What to do:
Nothing but the lines from the one that holds "Click the notification bell icon" through the end of the material should be repeated, each exactly as it stands, and pictures stay out.

Entries supplied:
════════════════
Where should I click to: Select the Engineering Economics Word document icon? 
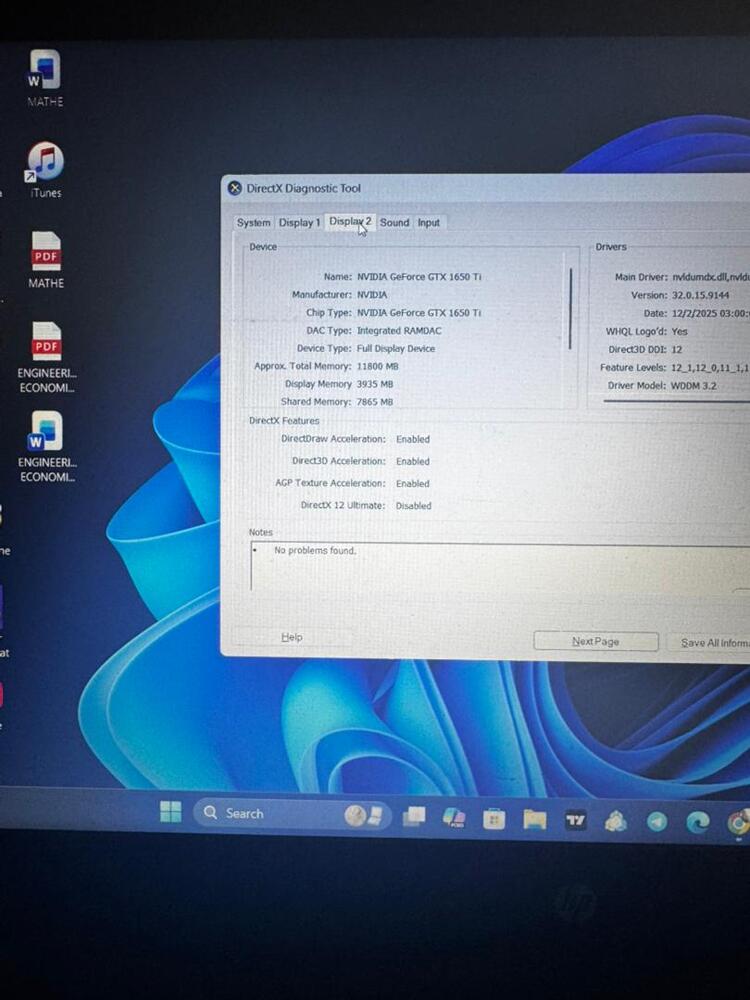pyautogui.click(x=46, y=432)
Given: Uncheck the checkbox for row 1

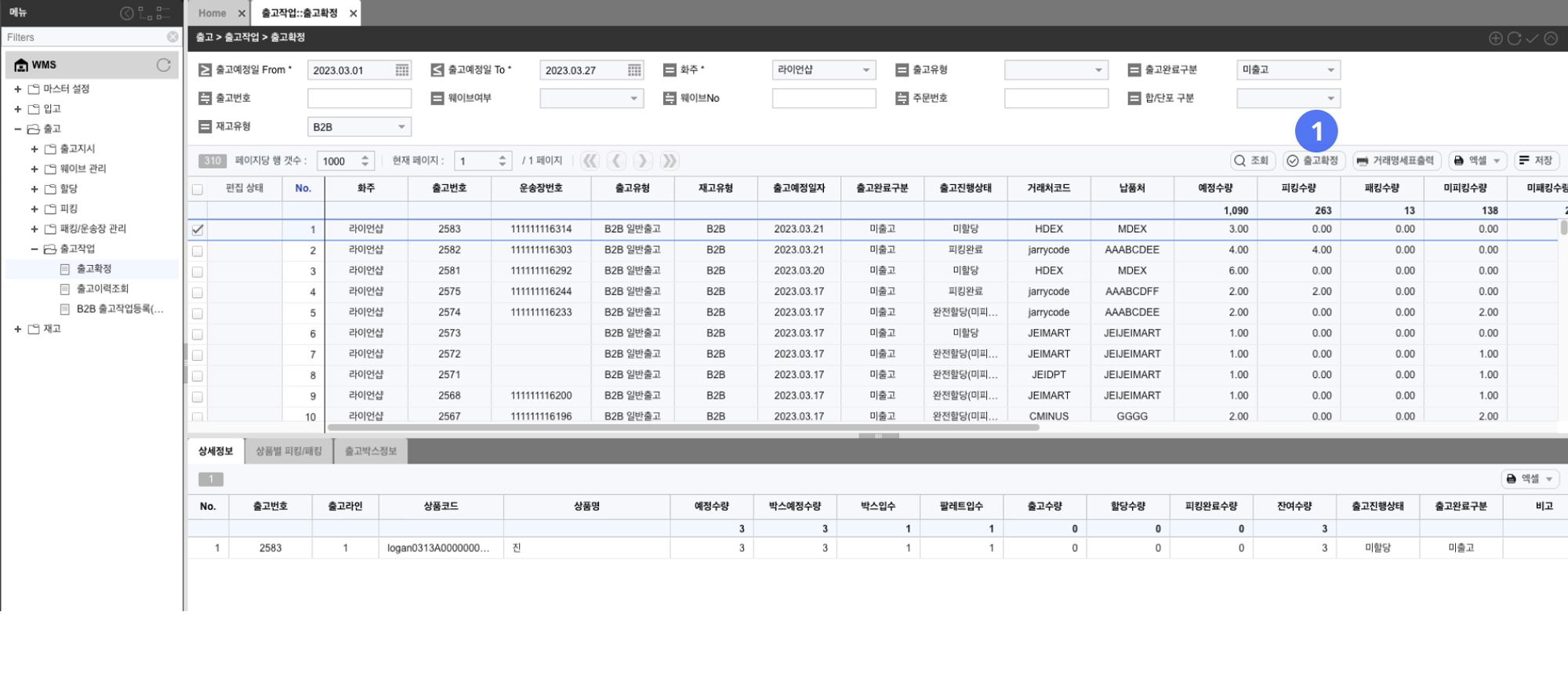Looking at the screenshot, I should 198,230.
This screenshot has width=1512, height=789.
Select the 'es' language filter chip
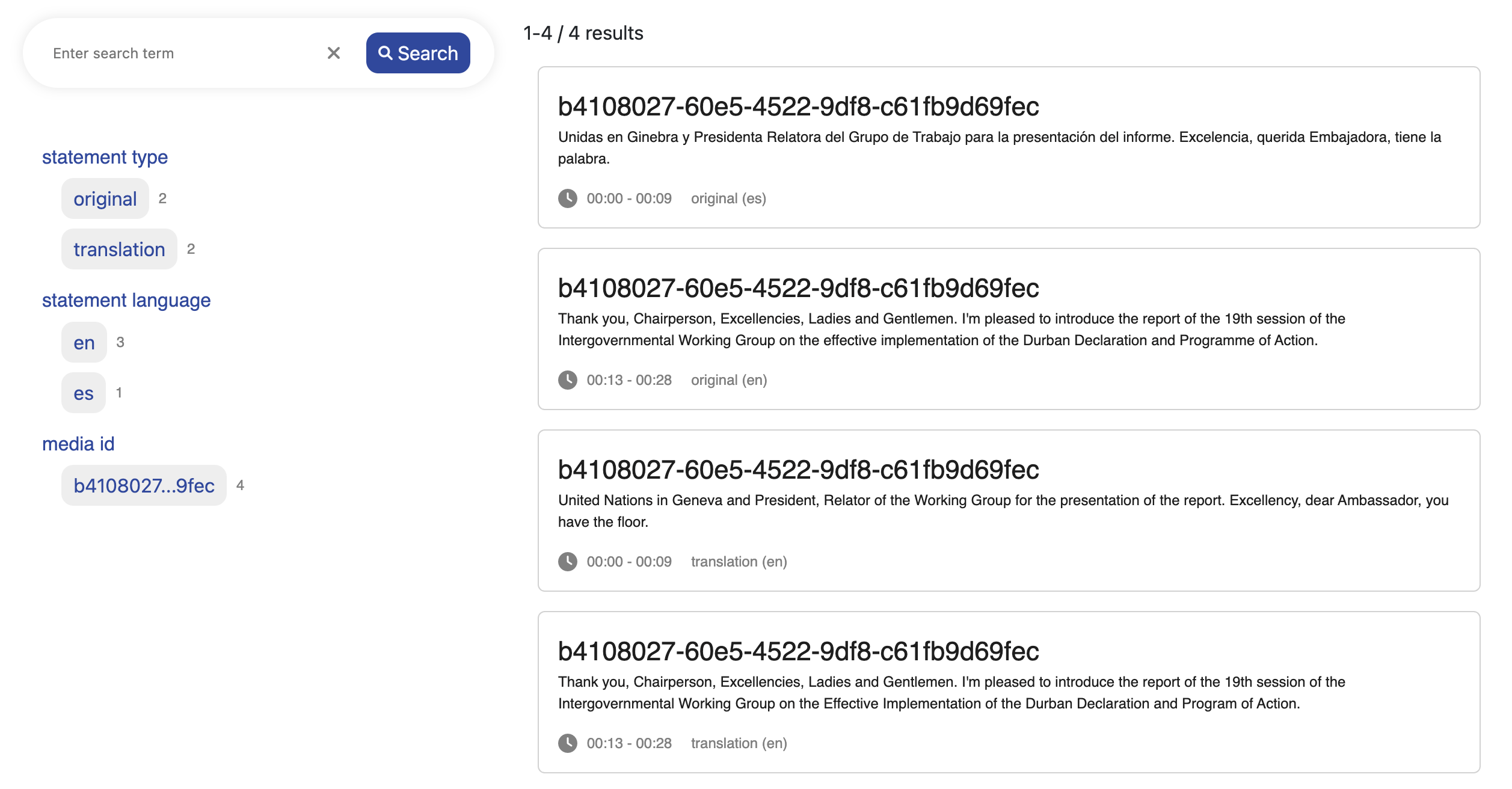point(84,393)
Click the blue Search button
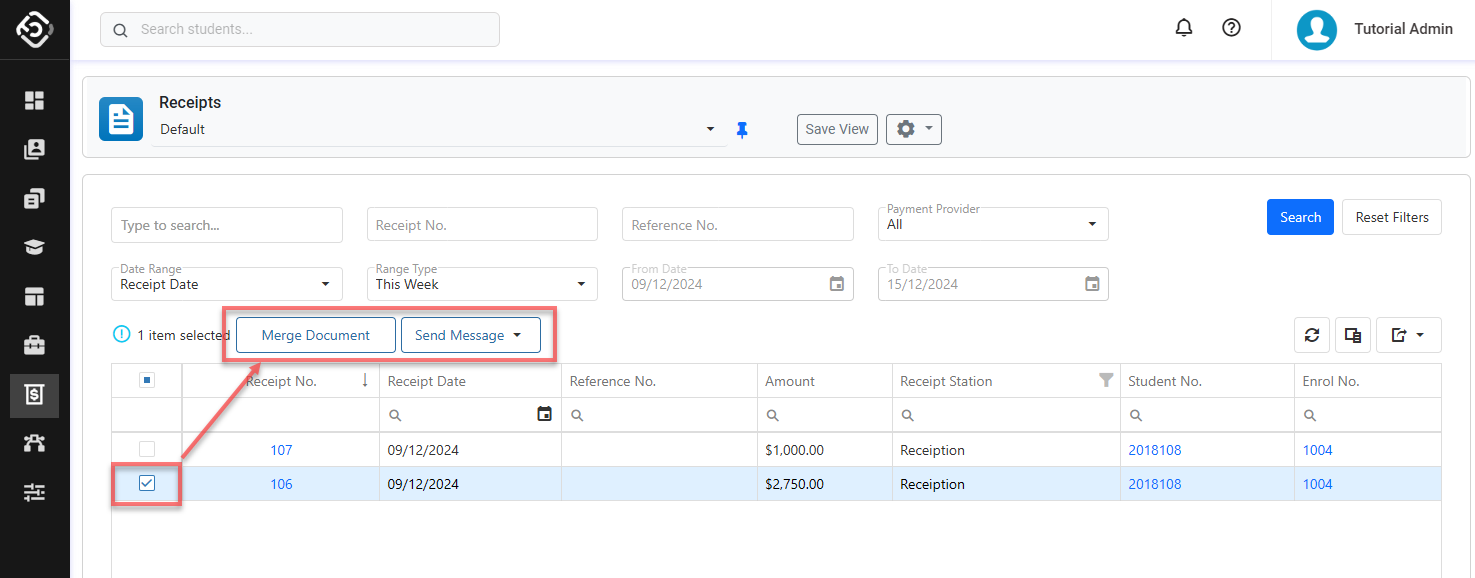 pos(1300,217)
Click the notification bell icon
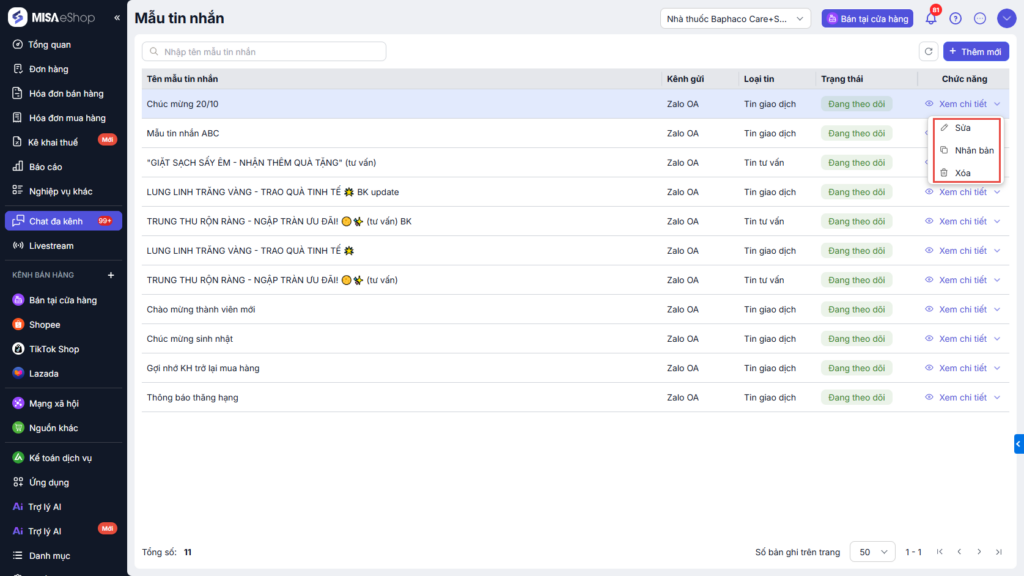1024x576 pixels. (x=931, y=19)
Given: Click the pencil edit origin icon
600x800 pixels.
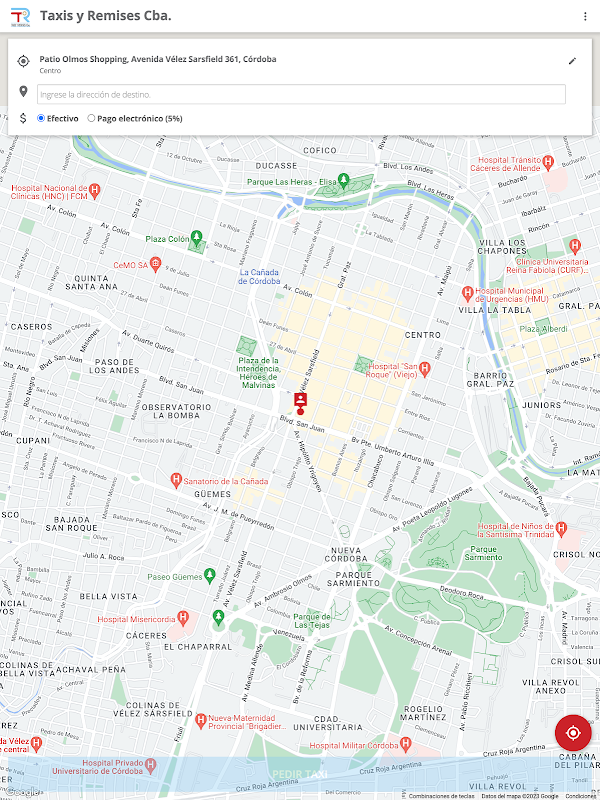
════════════════
Output for this task:
Click the notification bell icon
1024x576 pixels. (x=931, y=19)
Given: Click the pencil edit origin icon
600x800 pixels.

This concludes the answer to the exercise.